### Instructions to follow
Output a character-exact copy of the data, images removed.

───── Recorded information ─────

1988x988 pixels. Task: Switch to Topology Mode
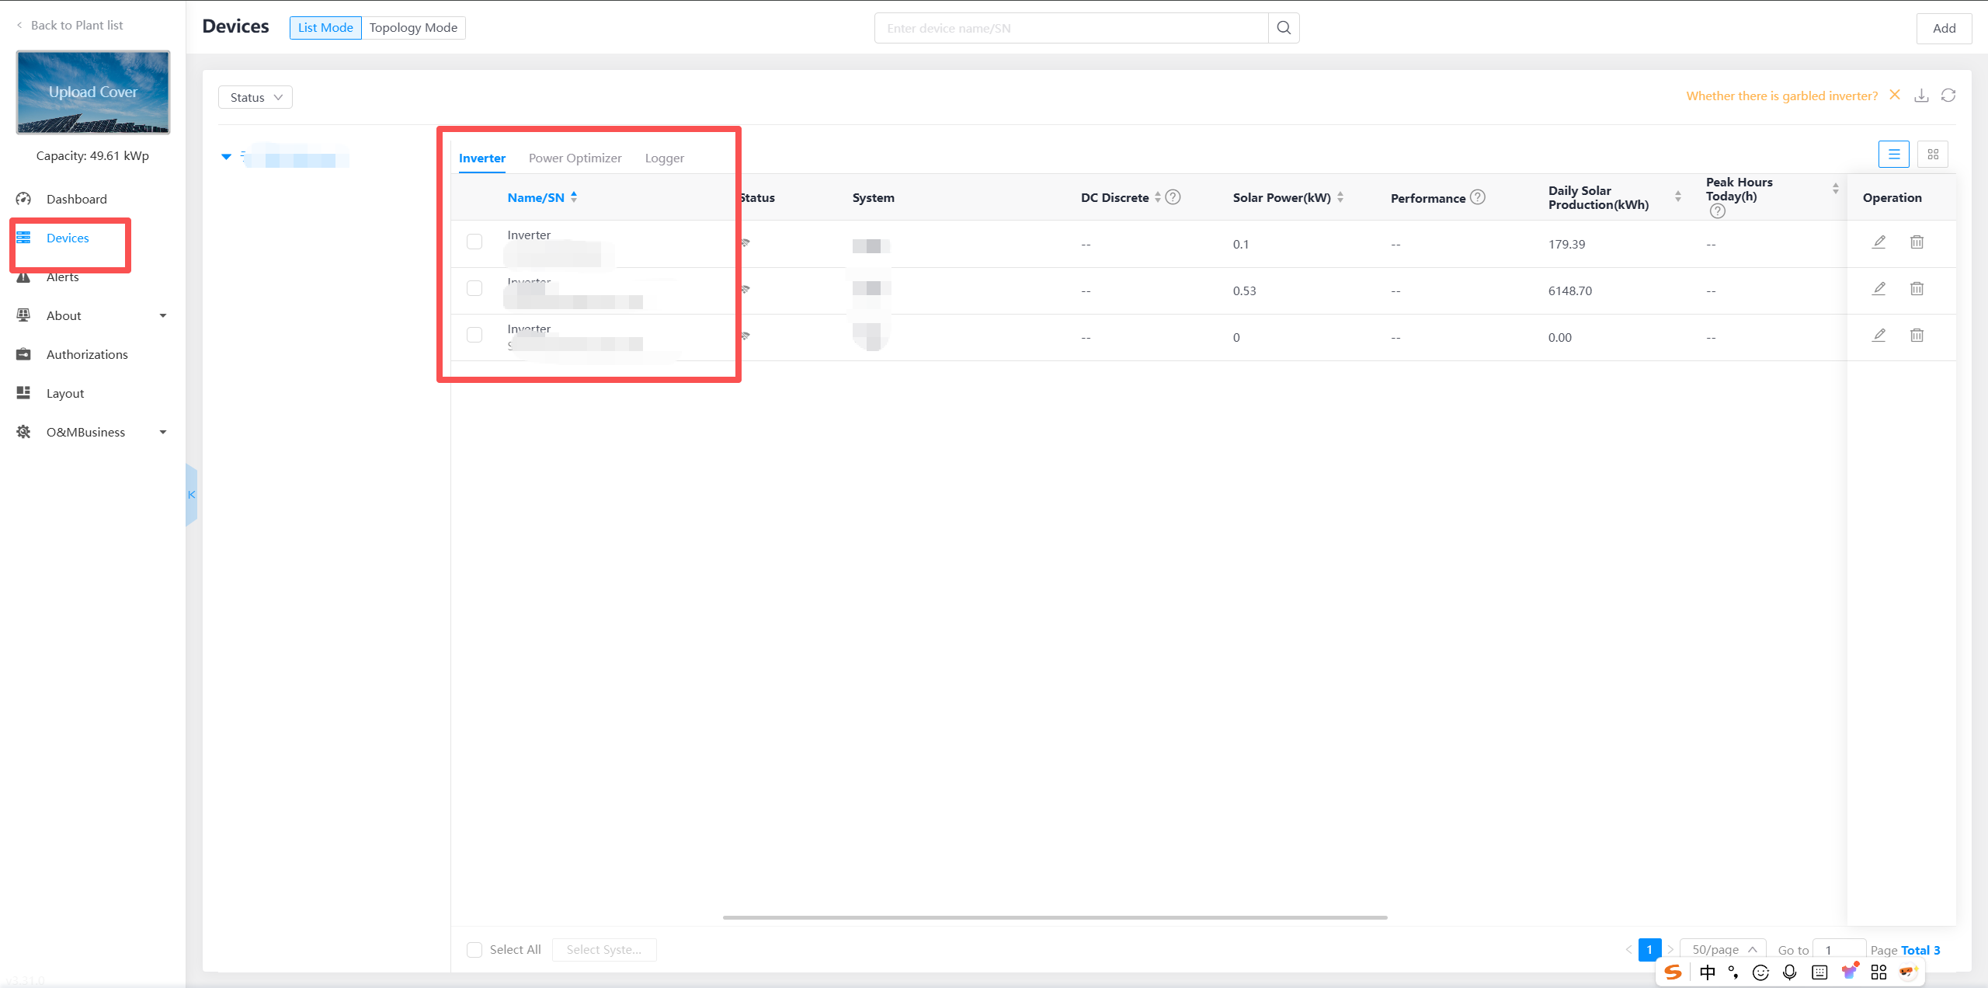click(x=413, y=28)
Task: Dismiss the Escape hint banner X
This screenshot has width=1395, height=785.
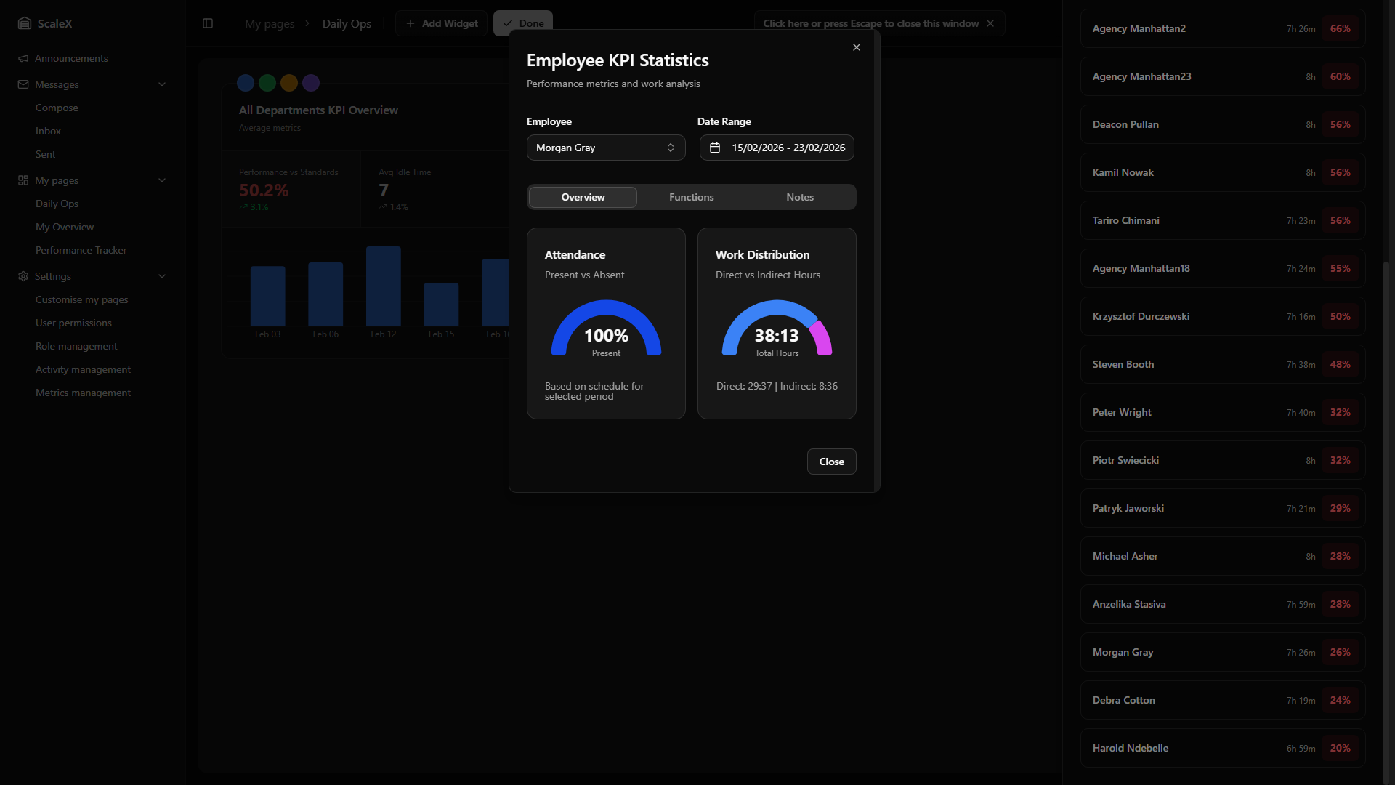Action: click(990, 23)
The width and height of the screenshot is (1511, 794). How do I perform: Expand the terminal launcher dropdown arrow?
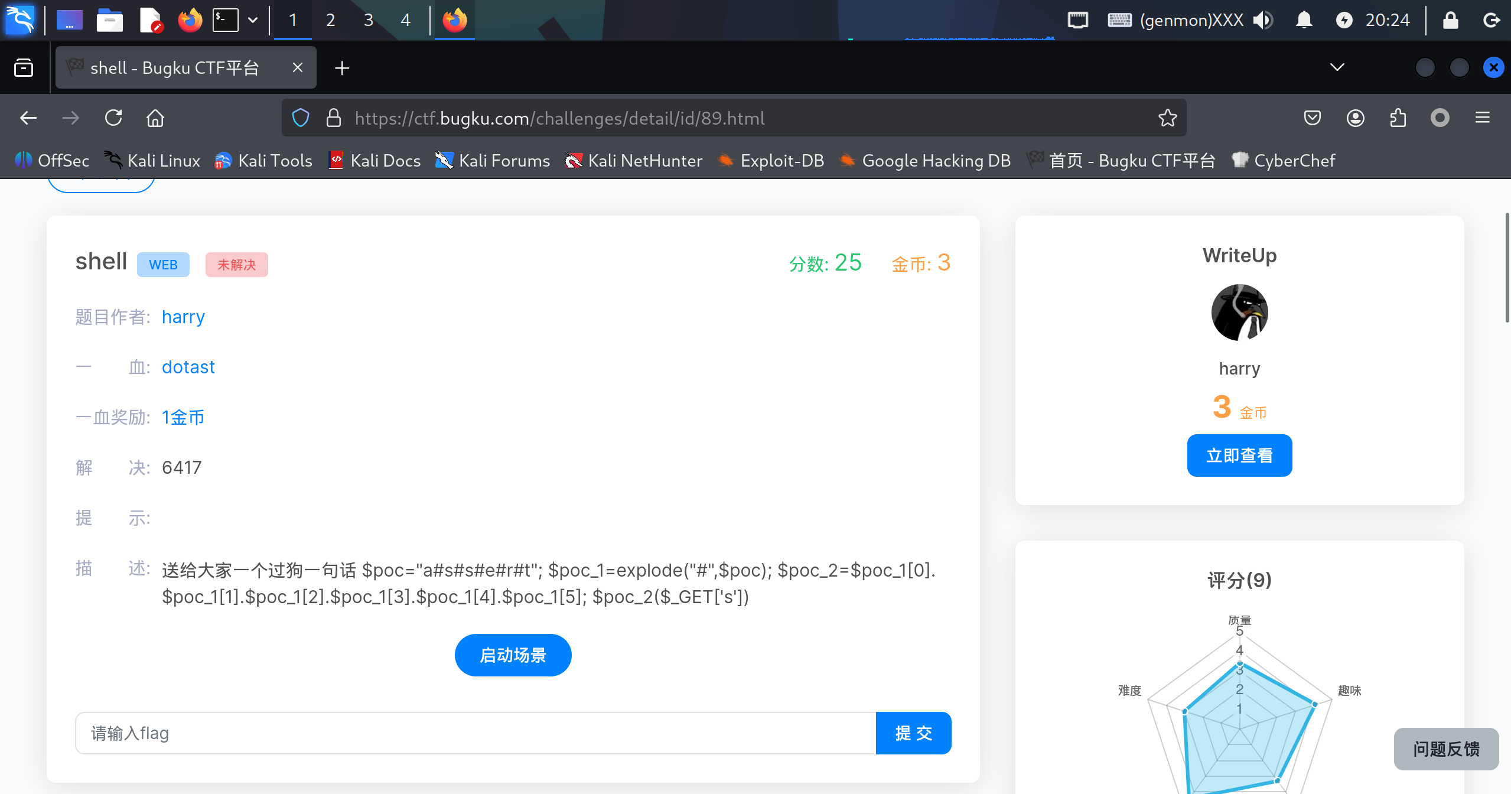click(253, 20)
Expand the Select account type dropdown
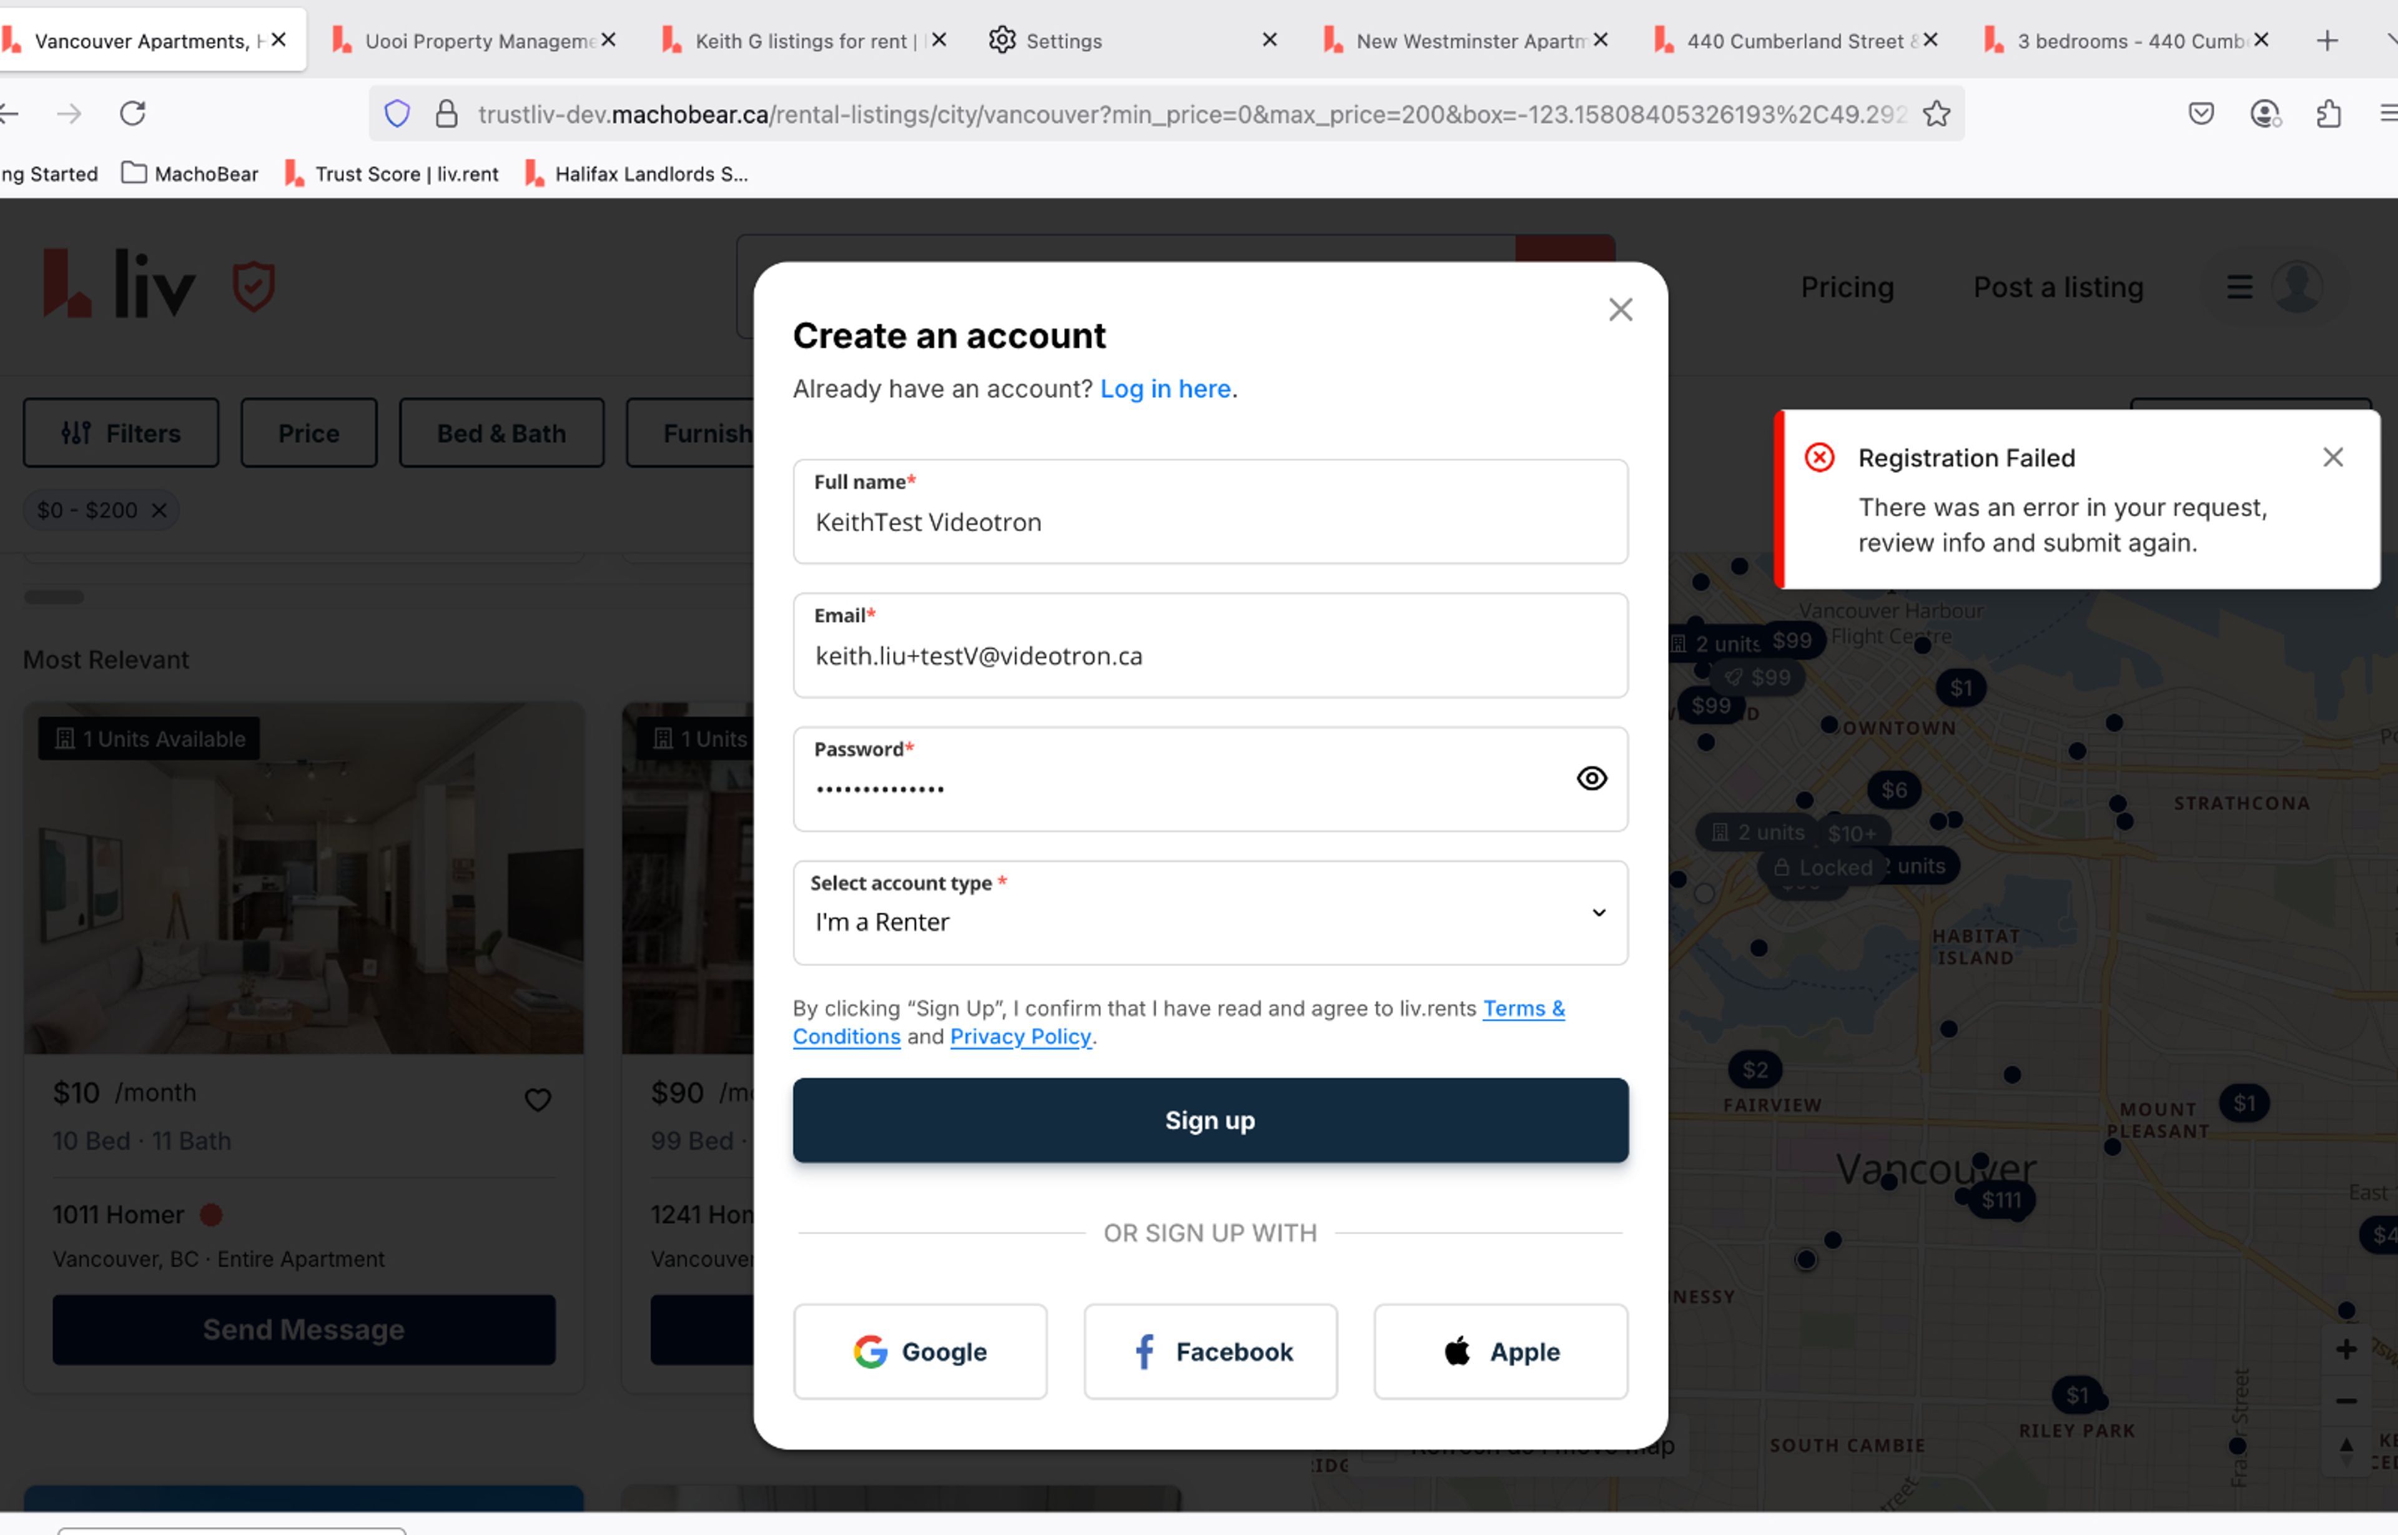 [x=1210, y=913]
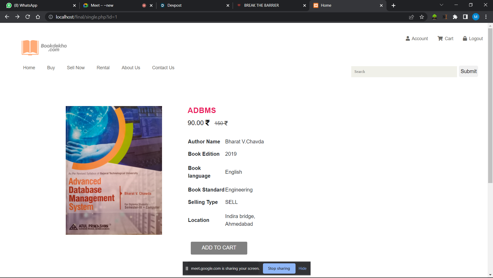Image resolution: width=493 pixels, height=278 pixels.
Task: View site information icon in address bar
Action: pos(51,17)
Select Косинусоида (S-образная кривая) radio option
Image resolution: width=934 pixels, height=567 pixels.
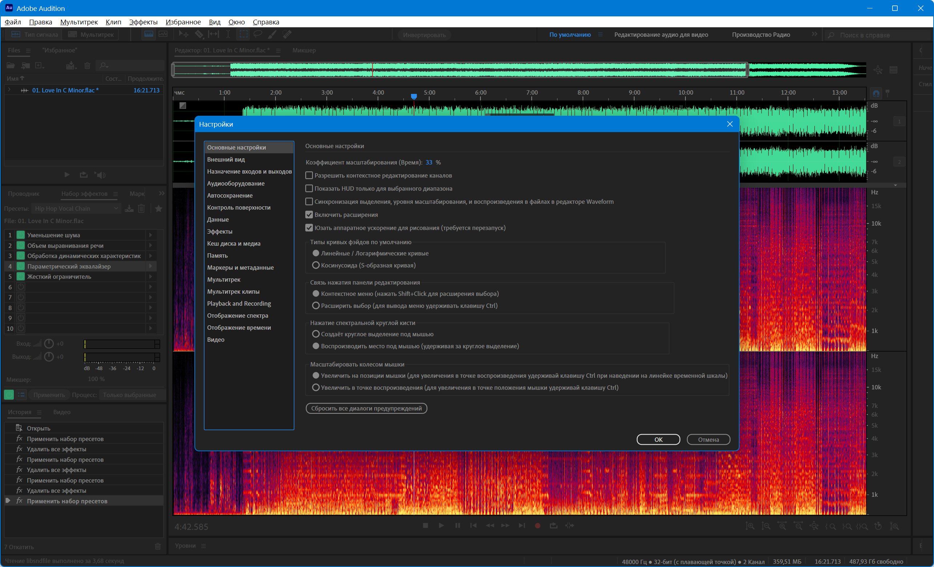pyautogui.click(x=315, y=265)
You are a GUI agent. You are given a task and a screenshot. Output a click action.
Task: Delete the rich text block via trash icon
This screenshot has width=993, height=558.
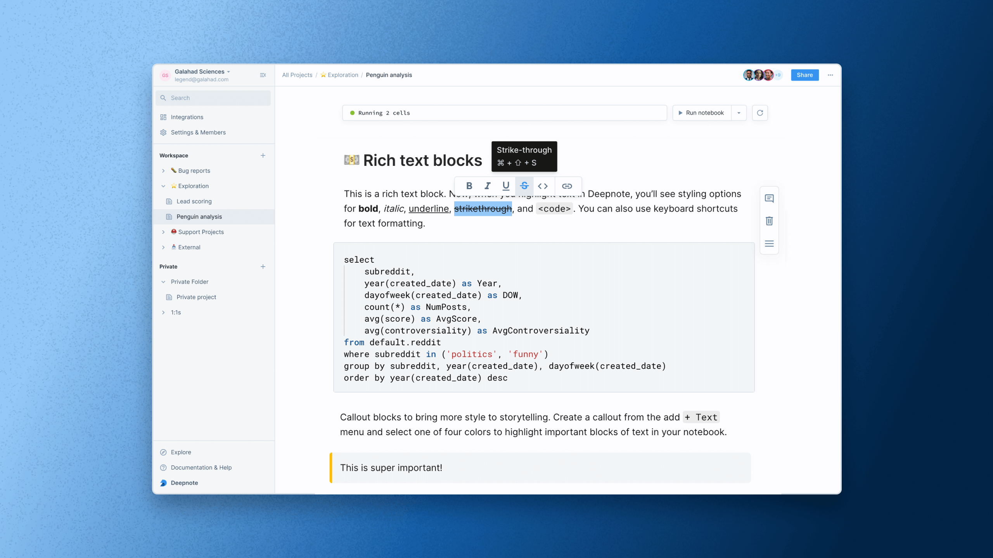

─────

### Answer to this problem
1988x988 pixels. Task: Switch to Topology Mode
click(x=413, y=28)
Task: Dismiss the Escape hint banner X
This screenshot has width=1395, height=785.
Action: click(990, 23)
The width and height of the screenshot is (1511, 794). How do I perform: Expand the terminal launcher dropdown arrow?
click(253, 20)
Expand the Select account type dropdown
 [x=1210, y=913]
Image resolution: width=493 pixels, height=278 pixels.
Task: View site information icon in address bar
Action: pos(51,17)
Select Косинусоида (S-образная кривая) radio option
Image resolution: width=934 pixels, height=567 pixels.
pyautogui.click(x=315, y=265)
You are a GUI agent. You are given a task and a screenshot. Output a click action.
Task: Delete the rich text block via trash icon
This screenshot has width=993, height=558.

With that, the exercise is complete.